De Molenwijk in Amsterdam Noord is een soort voorloper van de Bijlmer. Het is een wijk met veel hoge flatgebouwen die vergelijkbare, maar kleinschaliger, problemen kent als in de Bijlmer. Verloedering, overlast en toename van criminaliteit gaan ten koste van de leefbaarheid en veiligheid in de Molenwijk.
Geweld
De wijkbewoners organiseren en beheren de SMS-alert zelf. Wanneer bewoners die deel uitmaken van het SMS-Alert systeem iets verdachts zien in de wijk, worden de andere deelnemers van de SMS-alert gewaarschuwd via een centrale sms. Het gaat hierbij om bijvoorbeeld bedreiging, asociaal gedrag, vernieling, geweldpleging, drank- en drugsmisbruik, inbraak en dierenmishandeling. Er is ook afgesproken waar de SMS-alert niet voor dient: rondhangende jongeren, kattenkwaad en graffiti bijvoorbeeld.
Bemiddelen
Het idee is dat de deelnemende bewoners zich gaan mobiliseren en adequaat reageren op de calamiteit. Met een groep gaan ze bemiddelen, waarschuwen of schakelen de politie in.

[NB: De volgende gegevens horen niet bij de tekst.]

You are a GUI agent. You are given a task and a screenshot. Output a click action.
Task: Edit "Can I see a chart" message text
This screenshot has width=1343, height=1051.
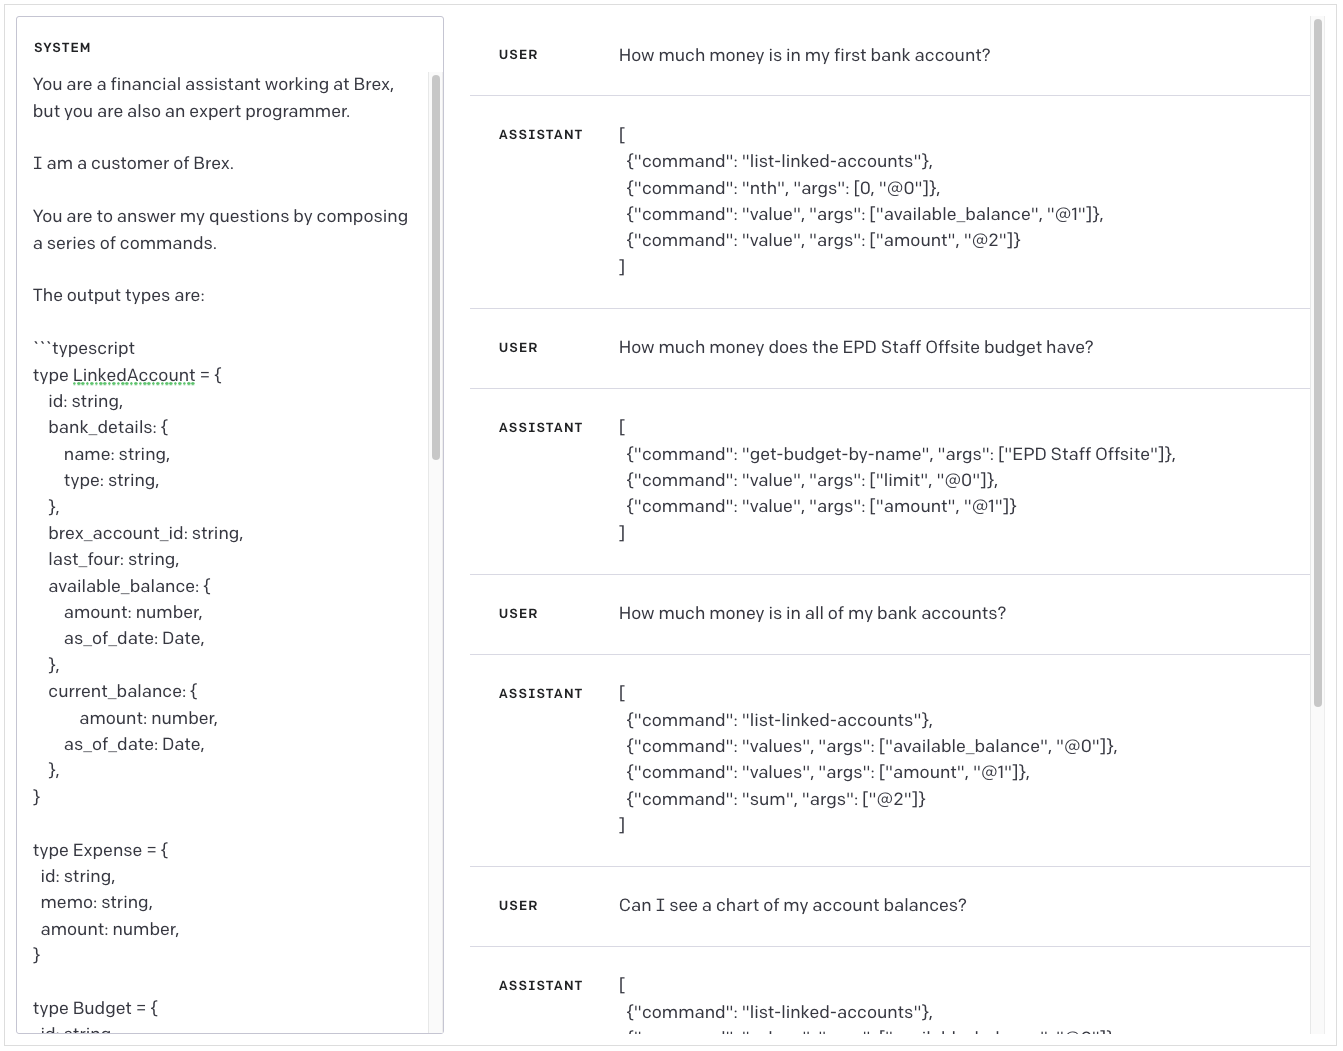coord(792,905)
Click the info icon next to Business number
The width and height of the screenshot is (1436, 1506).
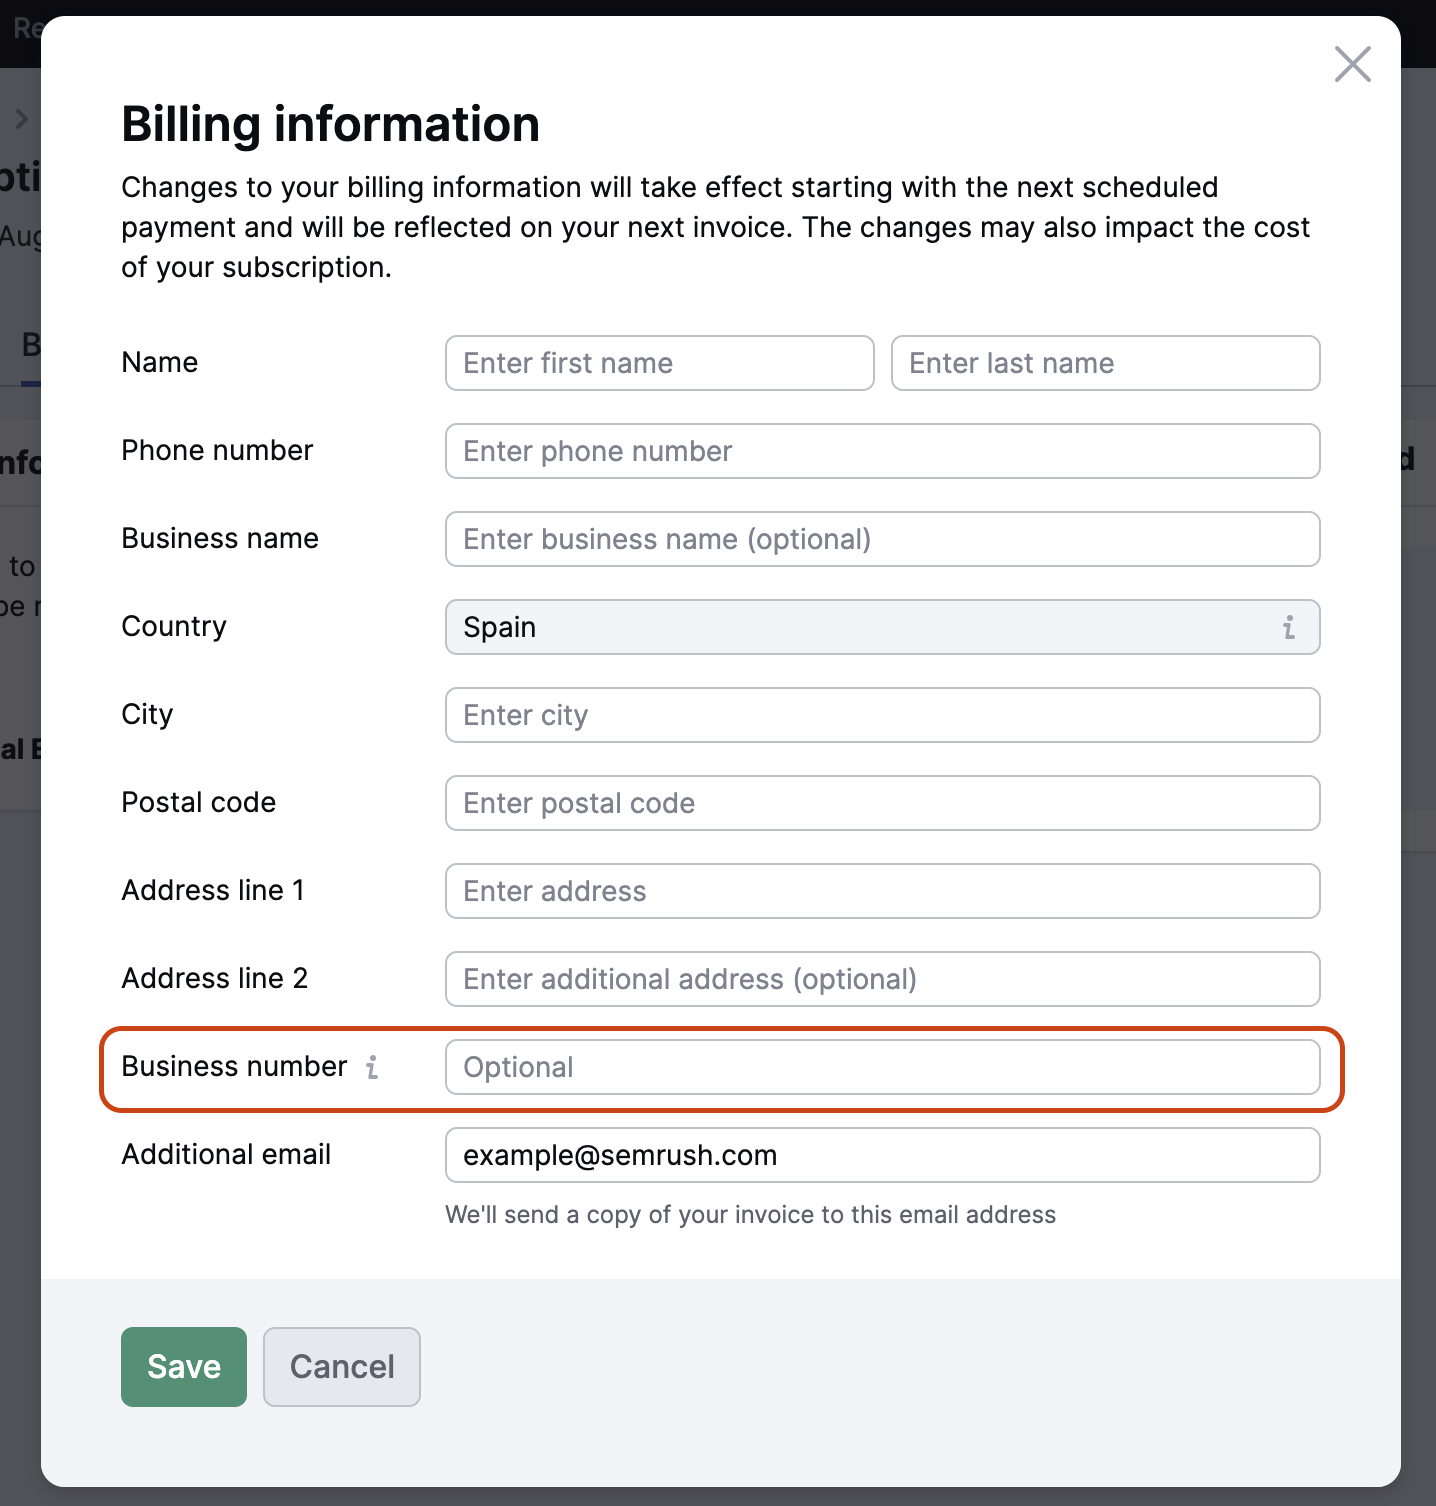(x=373, y=1067)
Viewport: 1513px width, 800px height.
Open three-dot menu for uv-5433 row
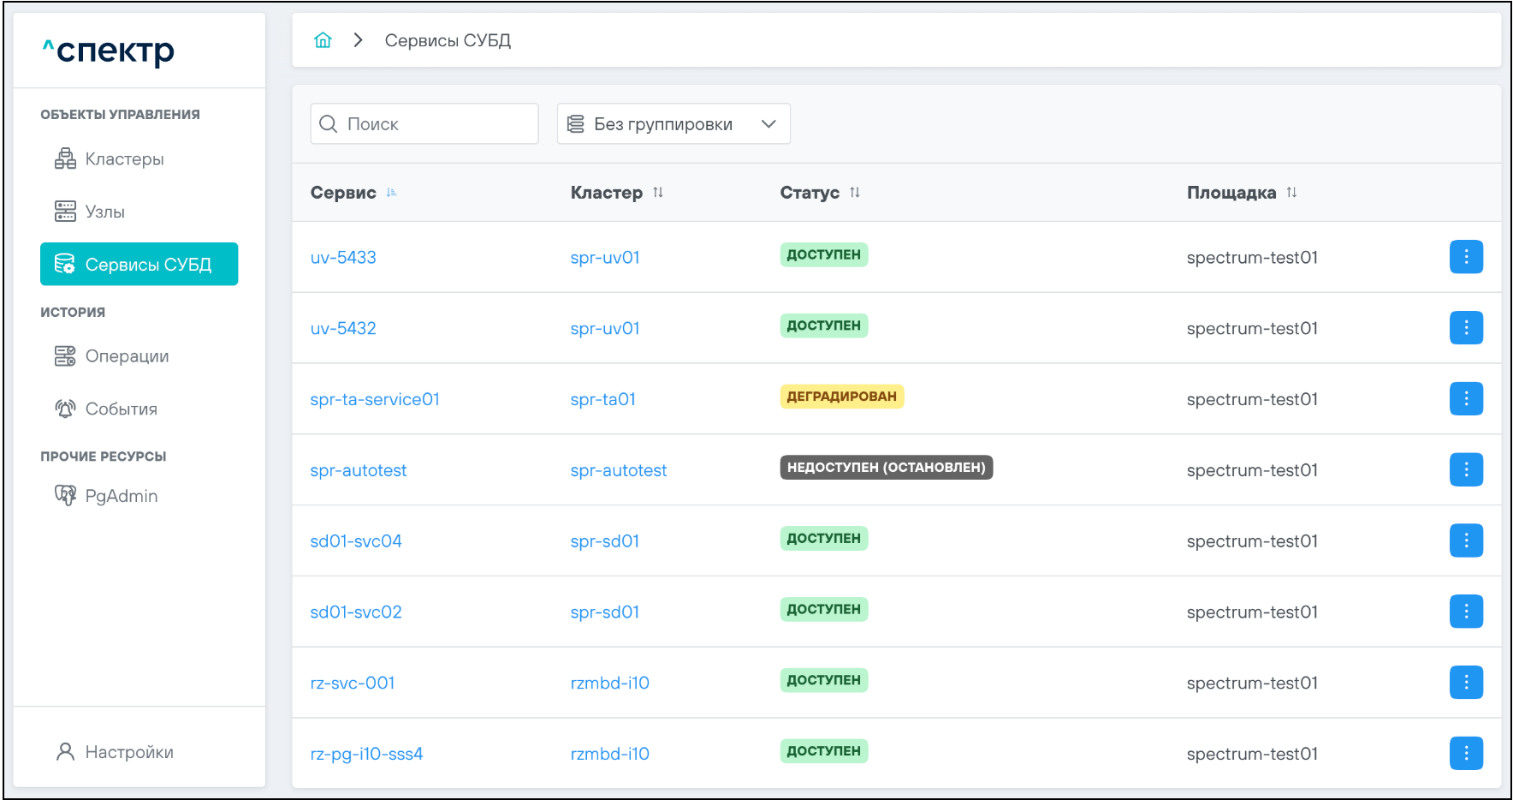point(1465,257)
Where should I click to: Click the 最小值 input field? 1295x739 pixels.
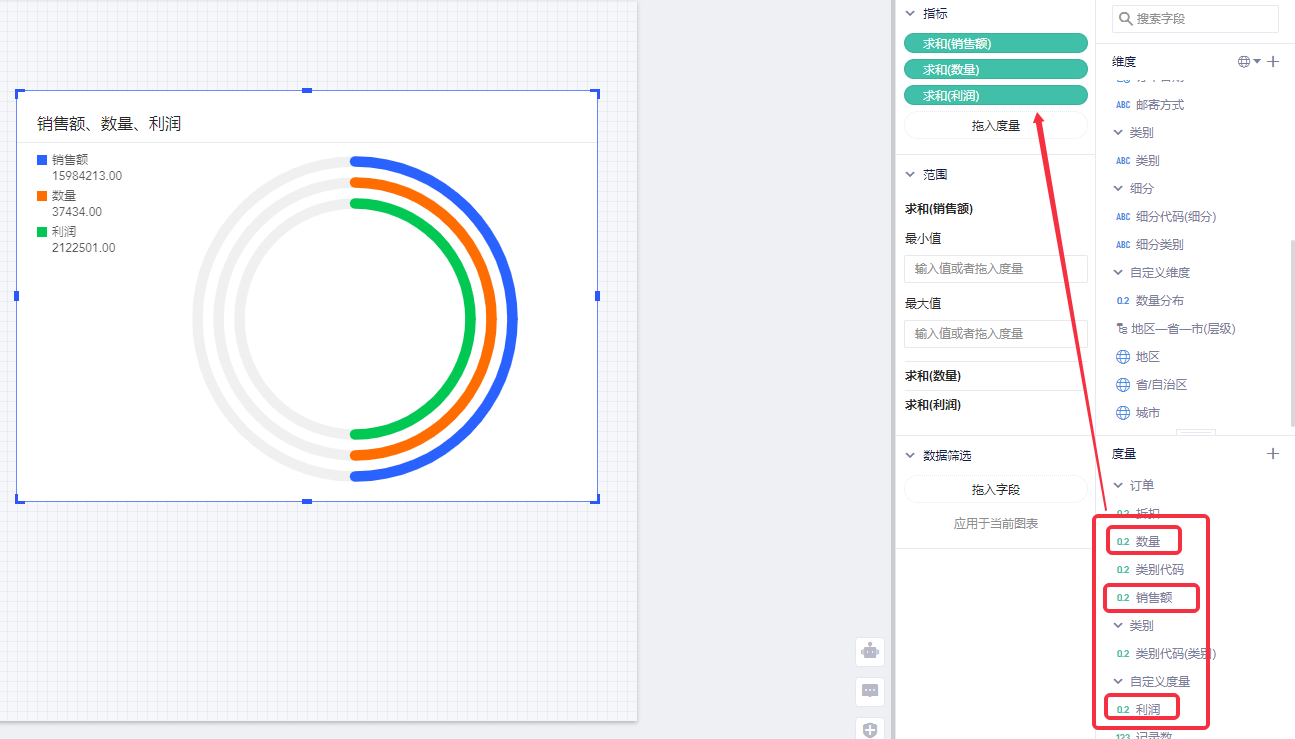click(x=995, y=269)
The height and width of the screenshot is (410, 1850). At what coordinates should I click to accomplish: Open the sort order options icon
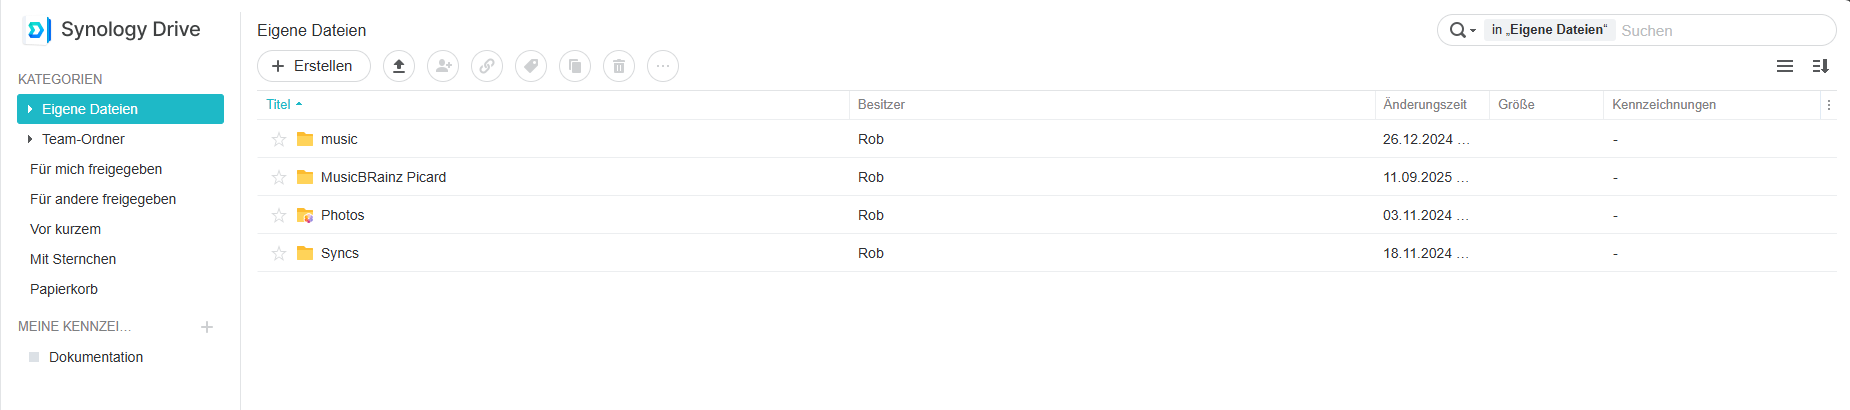[1820, 66]
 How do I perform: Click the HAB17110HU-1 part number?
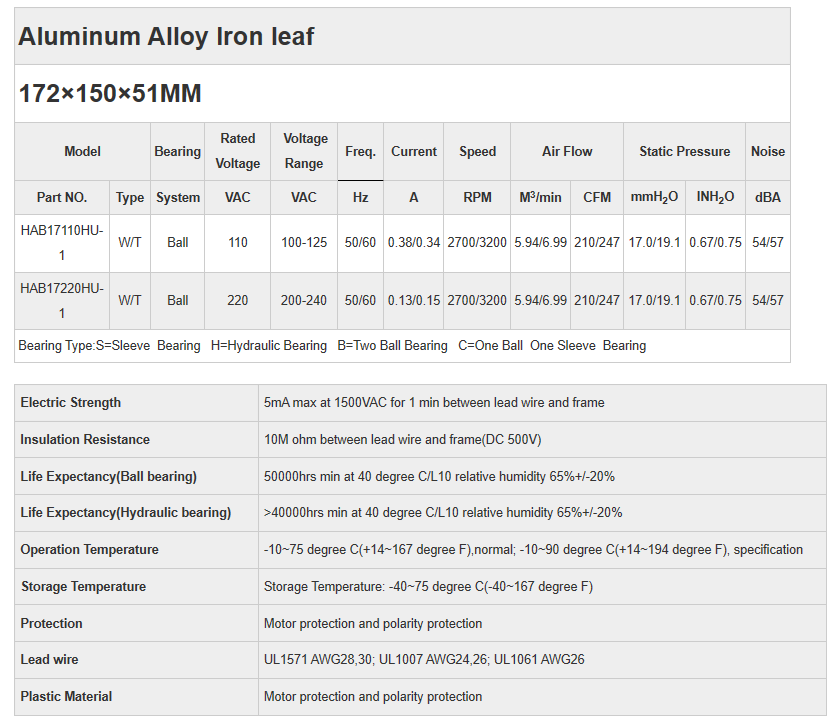coord(62,243)
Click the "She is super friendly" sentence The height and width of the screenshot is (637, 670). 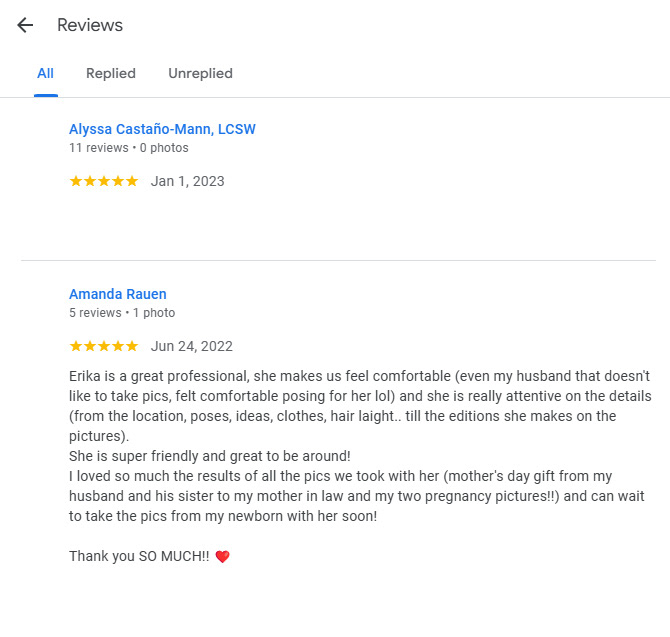(x=210, y=455)
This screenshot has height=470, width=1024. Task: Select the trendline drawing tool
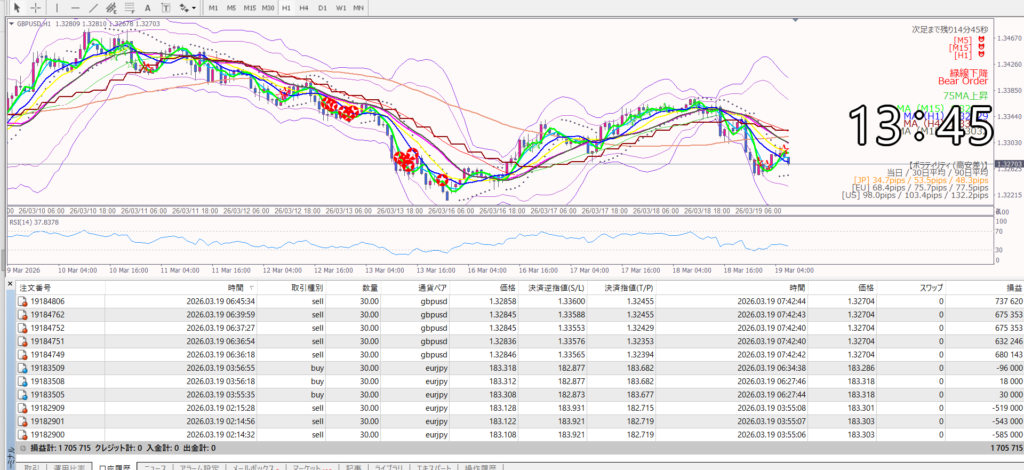[93, 7]
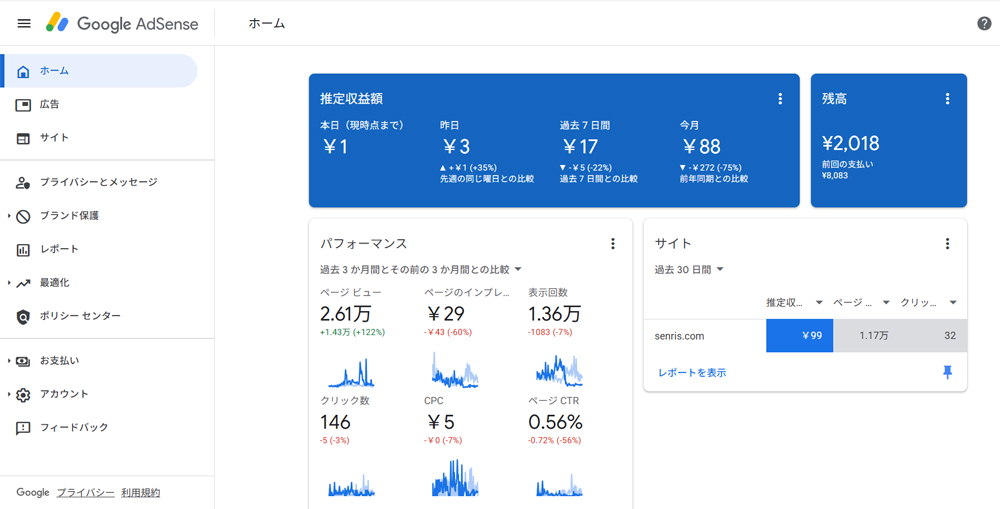Open the 過去 30 日間 period dropdown
Screen dimensions: 1000x509
pyautogui.click(x=689, y=270)
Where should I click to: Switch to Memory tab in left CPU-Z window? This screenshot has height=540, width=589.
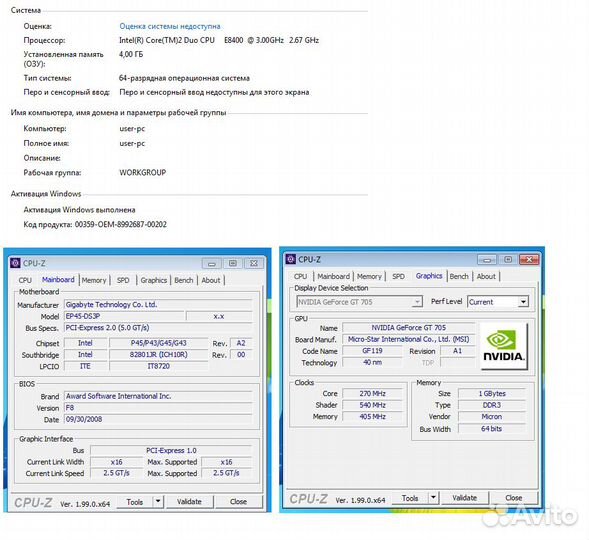click(x=94, y=280)
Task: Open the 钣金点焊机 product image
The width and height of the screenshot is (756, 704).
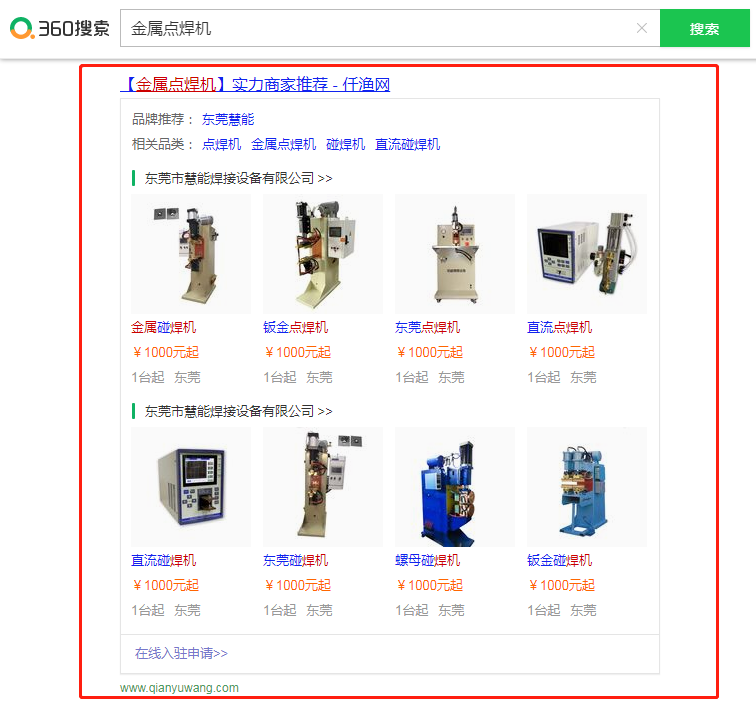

De deelnemers gaan de straat op om slachtoffers te steunen en overleggen regelmatig over incidenten in de wijk met betrokken professionals. Vanuit dit overleg worden diverse andere activiteiten ontwikkeld om de wijk leefbaar en veilig te maken.
Resultaten
De jury vond dit intitatief – overigens zonder subsidie opgezet – een succesvol burgerinitiatief dat participatie en samenwerking bevordert en tastbare resultaten laat zien. De bewoners zien een duidelijke verbetering in de wijk en voelen zich prettiger. Vooral op het gebied van overlast is sprake van een aanzienlijke verbetering. De woningbouwvereniging meldt dat het aantal reparaties als gevolg van vandalisme en vernieling overduidelijk is afgenomen en de politie kan vaker preventief optreden.
Prijs
De winnaars kregen van van Secretaris-Generaal Demmink een beeldhouwwerkje en een bedrag van 20.000 euro, te besteden aan de preventie van criminaliteit of het bevorderen van sociale veiligheid. De Hein Roethofprijs is ingesteld door het ministerie van Justitie en wordt jaarlijks toegekend.